Vamos a la segunda tesis. Son tesis nomás: la estética misma del modernismo
hispanoamericano. Quiero decir, la piedra de toque de la escuela modernista es el
ritmo y la musicalidad, y estos recursos del texto literario ponen en serios aprietos
a cualquier estudioso que intente traducir esta poesía a otro idioma. Con esto —o
más bien: no sé si solo por esto— se debe a que existan tan solo simulacros de
traducciones de la poesía dariana. Tentativas casi ridículas, esperpentos
idiomáticos. ¿Esperamos que los casi trescientos millones de árabes y los ciento
cincuenta millones de rusos lean a Darío en español? Su poesía circula
memorísticamente, claro, pero únicamente en las constelaciones de nuestra
lengua.
Cierro con dos anécdotas. Para finales de la primera década del siglo XX las
vanguardias europeas arrancan frenéticamente a explorar nuevos artefactos
literarios. Marinetti publica su célebre manifiesto Futurista, que recorre cada
círculo poético en Europa y América. Escandaliza. Genera simpatía tanto como
estupor. Como era de suponerse, este manifiesto llega a las manos de Darío y
Rubencho, que ha sido formado por los ideales humanistas clásicos grecolatinos,
escribe una magistral contrarrespuesta a las tesis de Marinetti. Darío
prácticamente derribó discursivamente cada argumento que propuso el italiano.

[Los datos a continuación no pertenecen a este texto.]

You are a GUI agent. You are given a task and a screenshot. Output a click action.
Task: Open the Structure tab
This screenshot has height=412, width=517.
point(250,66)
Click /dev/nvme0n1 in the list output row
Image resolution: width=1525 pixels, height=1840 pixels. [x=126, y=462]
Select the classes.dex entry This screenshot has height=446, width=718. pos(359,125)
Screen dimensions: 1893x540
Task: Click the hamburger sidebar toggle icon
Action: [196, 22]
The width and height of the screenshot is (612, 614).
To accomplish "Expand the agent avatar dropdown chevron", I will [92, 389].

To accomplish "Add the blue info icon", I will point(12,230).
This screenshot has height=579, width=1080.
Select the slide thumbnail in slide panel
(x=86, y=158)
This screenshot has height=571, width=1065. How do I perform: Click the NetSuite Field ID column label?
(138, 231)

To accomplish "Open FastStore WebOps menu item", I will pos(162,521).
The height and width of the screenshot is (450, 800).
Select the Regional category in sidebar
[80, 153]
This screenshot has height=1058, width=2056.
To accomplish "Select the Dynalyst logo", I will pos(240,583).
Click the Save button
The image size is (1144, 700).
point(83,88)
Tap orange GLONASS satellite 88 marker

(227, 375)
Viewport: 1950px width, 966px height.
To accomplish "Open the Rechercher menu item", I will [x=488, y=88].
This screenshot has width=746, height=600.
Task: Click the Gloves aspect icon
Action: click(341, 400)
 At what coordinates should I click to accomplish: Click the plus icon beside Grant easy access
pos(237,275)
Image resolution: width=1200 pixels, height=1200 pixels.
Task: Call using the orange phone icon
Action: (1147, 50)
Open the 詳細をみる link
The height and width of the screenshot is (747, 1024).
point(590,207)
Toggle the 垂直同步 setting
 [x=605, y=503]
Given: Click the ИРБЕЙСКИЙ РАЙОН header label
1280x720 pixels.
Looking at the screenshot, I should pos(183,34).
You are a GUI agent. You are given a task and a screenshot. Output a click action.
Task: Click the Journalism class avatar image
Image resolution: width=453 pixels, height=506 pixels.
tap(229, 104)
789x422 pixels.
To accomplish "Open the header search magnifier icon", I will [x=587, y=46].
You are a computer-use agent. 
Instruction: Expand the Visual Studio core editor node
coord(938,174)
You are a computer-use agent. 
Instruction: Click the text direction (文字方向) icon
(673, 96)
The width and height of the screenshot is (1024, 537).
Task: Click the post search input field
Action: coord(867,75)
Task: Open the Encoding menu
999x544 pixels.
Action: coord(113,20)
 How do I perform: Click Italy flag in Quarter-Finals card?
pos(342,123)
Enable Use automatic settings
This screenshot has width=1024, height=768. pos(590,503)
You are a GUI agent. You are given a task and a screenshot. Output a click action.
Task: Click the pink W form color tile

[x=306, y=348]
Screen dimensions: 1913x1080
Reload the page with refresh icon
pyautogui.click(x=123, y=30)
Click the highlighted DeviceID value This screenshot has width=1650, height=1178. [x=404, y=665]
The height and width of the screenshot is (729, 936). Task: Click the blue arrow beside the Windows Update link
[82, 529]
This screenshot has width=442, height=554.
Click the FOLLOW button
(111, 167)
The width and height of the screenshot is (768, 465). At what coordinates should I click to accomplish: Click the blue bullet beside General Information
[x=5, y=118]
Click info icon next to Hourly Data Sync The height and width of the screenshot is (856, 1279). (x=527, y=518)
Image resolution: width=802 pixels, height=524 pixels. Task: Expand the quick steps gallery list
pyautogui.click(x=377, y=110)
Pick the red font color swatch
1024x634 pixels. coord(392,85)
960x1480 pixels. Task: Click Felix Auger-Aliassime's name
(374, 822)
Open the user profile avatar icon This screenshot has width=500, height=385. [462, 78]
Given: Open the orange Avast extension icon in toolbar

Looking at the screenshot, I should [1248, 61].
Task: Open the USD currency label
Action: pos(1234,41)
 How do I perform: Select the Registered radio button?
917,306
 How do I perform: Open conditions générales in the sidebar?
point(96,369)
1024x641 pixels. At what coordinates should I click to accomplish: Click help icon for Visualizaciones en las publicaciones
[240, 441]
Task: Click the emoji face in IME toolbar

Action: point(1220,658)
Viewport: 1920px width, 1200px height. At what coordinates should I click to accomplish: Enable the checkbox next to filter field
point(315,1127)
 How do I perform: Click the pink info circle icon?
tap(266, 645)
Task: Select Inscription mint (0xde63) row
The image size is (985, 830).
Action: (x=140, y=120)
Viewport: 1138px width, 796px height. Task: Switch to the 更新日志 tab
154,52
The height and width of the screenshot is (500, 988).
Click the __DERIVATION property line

Darío dictaba: esto ya lo dijo Esopo, esto es un callejón sin salida, decir que el
ruido del automóvil de carreras es más bello que la Victoria de Samotracia “es el
vicio lógico que los antiguos llamaron sofisma de tránsito”. Sin embargo, no hubo
ni una sola réplica desde los círculos europeos ante estas categóricas repuestas
de Rubén. Sospecho que tampoco se enteraron de estas. Marinetti, por supuesto,
no tuvo una sola noche de insomnio esa semana, ni Theodore Roosevelt sufrió de
un ataque de ansiedad por la oda contestataria en su contra. Uno de nuestros
mayores estandartes de americanismo pasaba desapercibido. La segunda: Darío,
siempre un ferviente humanista, reporta para el diario La Nación sobre las
tensiones imperialistas de las potencias europeas. Como reportero recorre,
incluso, algunas colonias inglesas, “Aquí están representados los sitios —escribe
Darío— donde se canta fervorosamente el God save the Queen”, y luego arremete
contra el ideólogo del imperialismo británico, Rudyard Kipling, prototipo de los
ingleses codiciosos “armando a las nueve musas y al Apolo inglés de fusiles con
precisión y con balas dum-dum”. No tenemos reportes de que Kipling sufriera de
una crisis de ansiedad ante las acusaciones de Darío. Ninguna protesta, carteo,
notas al pie de una página. Nada de regreso. La voz del fundador de la poesía
moderna en nuestra lengua, nuestro mejor rankeado, no horadaba hasta aquellas
encumbradas constelaciones de la política y del arte. En fin, tal vez nos toca
reajustar el concepto de universalidad, clásico, vigente, esas cosas; o
simplemente conformarnos —el más desalentador y actual de los escenarios—
con los rostros ocultos de su universalidad.